Mar de cera

Vía crucis inacabado

Te sumerges bajo la madera y te acomodas tras el adorno de la repujada plata, allí donde se percibe el calor del hombre, el roce de piel con piel, donde aferras con tus manos una fe que se te escapa. A oscuras se soporta mejor el peso del pecado.

 En ese lugar nadie te conoce del todo y se convierte en refugio que quisieras fuera eterno. No importa tu nombre, no es relevante tu profesión, ni tus méritos personales. Allí, debajo del mundo, no se advierte de dónde eres, ni casi se aprecia el tono de tu voz, ni tus inquietudes, ni tus ambiciones. Solo ha de percibirse el hilo invisible de la verdad que une las almas sin artificio.

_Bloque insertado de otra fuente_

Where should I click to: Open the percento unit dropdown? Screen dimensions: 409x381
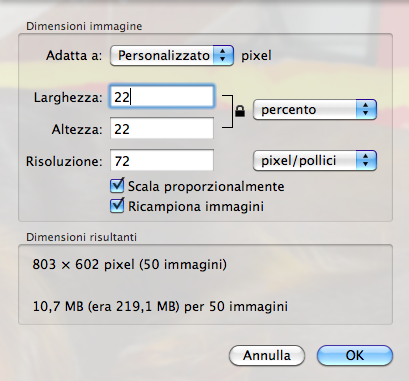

Nada cuentas y nada callas. Nadie sabe y nadie te pregunta, porque todo se intuye y todo se siente en ese interior compartido, en ese contacto íntimo donde se aprieta la faja y la conciencia.

Acunas tu pena bajo el costal y lloras al compás de las lágrimas invisibles de Su rostro. Tu paso mece Su ternura llevando el Poder del Hombre por las calles que conoces sin verlas. Todo es oscuro excepto la profundidad de Su rostro clavado en ti que evocas con los ojos cerrados soportando la fatiga y el cansancio. Vislumbras, sin cruzarlas, las miradas y necesidad de quién te acompaña en este camino que se hace largo, con el mismo paso arrastrado, con el mismo estímulo de alcanzar la promesa. Y fuera, donde el frío duele, te abre camino el silencio de una ciudad que no duerme.

El roce en tu cuello crea cicatrices de amor en el intento de hacer tuya Su zancada. Respiras profundamente y sientes otro aliento a tus espaldas y murmuráis juntos una oración que se funde a la voz del capataz potente y clara. La noche enfría el sudor de tu piel pero no tu sed de búsqueda, y te refugias en ese templo de dorado barroco del que no quieres salir mientras no logres concluir el vía crucis de tu interior.